Text Depot is a tool to search and analyze topics of interest within a large database of text data. The Text Depot dashboard (this repo) provides a front-end to a set of indexes in ElasticSearch. To use this repository, you must provide one or more Elastic Search indexes in a particular format.
- Setup Elastic Search Server
- Create one or more index using Text Depot mappings.
- Clone this repo.
- Run
cp .configs_sample .configs
and fill in the relevant values. - Build and run docker container:
DOCKER_BUILDKIT=1 docker build -t text_depot_dashboard . && docker run -it -p 8080:3838 text_depot_dashboard
- Open the dashboard on your browser: http://localhost:8080
Each data source should be stored in its own Elastic Search index. For more information on how to configure your Elastic Search server, see elasticsearch/
Our workflow contained the following components:
This repository contains the dashboard code (Blue above) for Text Depot.
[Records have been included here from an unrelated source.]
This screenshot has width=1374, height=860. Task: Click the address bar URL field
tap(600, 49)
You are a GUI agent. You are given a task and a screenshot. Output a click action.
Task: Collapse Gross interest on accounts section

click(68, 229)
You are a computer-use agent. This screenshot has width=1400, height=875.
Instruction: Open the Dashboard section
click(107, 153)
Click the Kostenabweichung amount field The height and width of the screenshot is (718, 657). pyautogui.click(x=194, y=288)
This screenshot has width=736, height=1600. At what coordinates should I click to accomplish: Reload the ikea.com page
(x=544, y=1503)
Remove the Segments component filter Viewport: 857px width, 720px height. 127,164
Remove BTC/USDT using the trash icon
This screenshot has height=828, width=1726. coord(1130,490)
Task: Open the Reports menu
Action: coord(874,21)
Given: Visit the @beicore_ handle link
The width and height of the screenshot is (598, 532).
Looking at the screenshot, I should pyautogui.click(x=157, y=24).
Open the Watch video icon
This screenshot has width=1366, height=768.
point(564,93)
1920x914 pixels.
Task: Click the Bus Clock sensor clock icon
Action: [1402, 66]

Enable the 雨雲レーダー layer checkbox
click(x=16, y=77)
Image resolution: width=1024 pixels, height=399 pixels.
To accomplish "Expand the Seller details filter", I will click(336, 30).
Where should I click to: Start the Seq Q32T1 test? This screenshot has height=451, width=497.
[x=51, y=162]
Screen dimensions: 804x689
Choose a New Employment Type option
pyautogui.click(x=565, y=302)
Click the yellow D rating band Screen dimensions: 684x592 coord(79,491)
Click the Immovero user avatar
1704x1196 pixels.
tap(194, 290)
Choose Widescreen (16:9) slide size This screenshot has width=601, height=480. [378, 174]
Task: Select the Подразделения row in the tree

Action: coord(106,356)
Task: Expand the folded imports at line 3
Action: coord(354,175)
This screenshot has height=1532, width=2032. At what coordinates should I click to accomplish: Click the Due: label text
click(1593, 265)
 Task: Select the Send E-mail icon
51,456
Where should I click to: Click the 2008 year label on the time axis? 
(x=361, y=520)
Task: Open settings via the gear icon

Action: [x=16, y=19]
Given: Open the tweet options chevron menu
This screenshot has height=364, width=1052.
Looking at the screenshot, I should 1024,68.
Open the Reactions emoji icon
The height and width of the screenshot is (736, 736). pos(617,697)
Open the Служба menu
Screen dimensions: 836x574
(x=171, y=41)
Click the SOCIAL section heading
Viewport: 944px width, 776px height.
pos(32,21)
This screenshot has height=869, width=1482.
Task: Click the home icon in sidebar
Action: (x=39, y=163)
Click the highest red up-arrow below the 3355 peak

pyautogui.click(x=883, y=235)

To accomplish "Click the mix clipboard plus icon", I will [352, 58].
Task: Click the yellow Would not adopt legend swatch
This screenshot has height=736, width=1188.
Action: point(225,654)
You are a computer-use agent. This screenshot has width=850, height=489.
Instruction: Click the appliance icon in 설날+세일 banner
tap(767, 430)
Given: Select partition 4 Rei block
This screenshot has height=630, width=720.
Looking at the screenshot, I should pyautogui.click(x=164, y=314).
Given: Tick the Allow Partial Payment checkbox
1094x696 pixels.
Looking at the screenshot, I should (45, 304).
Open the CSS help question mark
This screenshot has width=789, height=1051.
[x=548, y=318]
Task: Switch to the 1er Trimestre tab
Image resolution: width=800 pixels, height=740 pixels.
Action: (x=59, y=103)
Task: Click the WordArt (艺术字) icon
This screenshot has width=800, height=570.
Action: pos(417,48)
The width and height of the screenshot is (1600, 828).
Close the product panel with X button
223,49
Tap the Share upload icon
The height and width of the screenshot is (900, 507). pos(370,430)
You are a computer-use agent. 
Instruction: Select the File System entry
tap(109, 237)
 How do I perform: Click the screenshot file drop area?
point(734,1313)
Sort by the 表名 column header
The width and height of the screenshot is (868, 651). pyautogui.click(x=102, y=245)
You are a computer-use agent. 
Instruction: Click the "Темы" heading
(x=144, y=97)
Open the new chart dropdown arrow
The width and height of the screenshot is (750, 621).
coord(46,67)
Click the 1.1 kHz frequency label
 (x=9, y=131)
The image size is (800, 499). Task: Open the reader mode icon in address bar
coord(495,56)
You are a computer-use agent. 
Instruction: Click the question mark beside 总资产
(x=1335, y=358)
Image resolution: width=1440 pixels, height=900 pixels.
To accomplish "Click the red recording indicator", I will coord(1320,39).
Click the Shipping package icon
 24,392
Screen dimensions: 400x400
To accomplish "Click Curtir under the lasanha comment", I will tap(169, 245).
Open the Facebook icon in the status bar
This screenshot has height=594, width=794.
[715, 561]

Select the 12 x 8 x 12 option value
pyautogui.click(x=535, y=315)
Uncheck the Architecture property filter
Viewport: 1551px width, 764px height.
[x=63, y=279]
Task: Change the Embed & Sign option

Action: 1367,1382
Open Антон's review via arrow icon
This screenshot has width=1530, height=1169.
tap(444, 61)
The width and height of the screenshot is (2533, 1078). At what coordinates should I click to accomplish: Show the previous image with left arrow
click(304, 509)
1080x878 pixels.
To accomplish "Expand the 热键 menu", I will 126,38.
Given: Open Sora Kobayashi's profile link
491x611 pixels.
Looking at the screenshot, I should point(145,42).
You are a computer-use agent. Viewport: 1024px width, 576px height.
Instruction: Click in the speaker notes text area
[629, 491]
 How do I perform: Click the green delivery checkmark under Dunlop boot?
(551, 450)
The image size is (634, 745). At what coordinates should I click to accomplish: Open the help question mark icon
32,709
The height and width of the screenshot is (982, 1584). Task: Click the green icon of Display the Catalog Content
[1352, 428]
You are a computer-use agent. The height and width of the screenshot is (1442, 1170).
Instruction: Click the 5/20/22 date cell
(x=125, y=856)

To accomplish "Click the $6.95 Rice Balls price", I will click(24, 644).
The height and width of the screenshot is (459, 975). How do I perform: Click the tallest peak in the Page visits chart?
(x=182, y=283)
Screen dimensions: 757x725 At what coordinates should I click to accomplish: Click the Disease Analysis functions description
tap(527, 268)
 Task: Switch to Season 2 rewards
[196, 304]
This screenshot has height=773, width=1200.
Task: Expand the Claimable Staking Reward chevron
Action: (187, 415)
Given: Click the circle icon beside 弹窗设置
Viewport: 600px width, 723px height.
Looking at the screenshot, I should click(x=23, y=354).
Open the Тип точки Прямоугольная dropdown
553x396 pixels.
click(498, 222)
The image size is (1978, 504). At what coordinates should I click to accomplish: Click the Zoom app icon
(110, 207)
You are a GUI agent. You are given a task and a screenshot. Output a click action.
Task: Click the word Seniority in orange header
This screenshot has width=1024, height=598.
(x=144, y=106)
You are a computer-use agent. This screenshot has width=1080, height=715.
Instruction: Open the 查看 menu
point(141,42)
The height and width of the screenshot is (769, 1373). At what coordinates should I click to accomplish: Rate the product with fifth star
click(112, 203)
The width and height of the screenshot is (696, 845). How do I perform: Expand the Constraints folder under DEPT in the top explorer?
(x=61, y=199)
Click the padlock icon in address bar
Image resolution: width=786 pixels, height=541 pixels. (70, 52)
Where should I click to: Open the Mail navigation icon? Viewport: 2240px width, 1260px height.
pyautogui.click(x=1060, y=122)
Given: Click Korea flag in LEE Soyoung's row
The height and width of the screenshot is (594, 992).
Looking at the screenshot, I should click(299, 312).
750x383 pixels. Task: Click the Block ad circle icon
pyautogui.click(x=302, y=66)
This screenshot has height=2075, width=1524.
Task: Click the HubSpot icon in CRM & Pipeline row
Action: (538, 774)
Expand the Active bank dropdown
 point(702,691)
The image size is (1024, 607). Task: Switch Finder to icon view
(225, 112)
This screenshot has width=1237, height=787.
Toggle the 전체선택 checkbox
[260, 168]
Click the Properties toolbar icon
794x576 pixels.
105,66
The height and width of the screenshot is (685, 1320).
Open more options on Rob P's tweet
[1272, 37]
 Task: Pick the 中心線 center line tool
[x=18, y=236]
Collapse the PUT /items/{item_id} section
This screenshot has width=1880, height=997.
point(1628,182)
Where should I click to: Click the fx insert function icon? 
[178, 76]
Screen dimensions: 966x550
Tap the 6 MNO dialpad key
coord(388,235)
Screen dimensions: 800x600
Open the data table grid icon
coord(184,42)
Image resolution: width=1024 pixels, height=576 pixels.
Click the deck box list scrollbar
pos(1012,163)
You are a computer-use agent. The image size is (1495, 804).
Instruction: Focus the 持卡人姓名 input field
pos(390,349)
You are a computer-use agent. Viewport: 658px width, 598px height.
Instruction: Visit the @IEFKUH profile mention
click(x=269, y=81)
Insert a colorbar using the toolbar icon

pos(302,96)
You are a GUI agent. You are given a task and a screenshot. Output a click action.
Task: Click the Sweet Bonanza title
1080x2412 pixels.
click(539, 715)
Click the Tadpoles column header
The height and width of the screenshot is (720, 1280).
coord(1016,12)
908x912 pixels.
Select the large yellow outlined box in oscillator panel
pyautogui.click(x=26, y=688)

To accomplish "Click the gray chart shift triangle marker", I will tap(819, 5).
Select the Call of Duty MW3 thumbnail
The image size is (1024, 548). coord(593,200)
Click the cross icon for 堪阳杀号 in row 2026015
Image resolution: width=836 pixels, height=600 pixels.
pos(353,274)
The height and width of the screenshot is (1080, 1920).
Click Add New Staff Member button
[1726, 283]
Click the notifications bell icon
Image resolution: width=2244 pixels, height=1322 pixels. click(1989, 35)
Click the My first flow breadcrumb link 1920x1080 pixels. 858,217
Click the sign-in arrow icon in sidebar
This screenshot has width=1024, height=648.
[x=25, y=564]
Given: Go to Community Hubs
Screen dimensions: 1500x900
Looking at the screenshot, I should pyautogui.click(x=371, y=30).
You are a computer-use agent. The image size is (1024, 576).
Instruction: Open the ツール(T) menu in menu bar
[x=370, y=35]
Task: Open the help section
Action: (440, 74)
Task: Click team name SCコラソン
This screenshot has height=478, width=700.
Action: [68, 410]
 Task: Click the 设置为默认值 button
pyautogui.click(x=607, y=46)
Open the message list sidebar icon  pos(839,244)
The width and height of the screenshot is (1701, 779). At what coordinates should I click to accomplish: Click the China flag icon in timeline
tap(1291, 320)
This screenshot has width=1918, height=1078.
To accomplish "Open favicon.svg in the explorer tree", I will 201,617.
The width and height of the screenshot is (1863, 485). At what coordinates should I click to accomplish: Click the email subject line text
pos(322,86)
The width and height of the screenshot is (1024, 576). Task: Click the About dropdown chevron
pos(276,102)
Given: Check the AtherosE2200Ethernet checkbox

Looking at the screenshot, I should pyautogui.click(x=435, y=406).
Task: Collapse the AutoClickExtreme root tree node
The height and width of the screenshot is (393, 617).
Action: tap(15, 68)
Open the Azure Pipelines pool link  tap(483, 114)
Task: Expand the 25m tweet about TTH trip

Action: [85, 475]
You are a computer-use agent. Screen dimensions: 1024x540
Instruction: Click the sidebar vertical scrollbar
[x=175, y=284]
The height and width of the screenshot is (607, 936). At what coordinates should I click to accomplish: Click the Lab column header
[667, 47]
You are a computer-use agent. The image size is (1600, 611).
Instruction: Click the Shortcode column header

The green components were scheduled with cron jobs, and keep the indexes up-to-date in the ElasticSearch Database. We wrote a custom Parser for each data source, and a single Annotator class that adds the [nieghbourhoods, sentiment, embeddings]
fields to each document and inserts them. The orange components were added for authentication and embeddings-based search, and are optional components.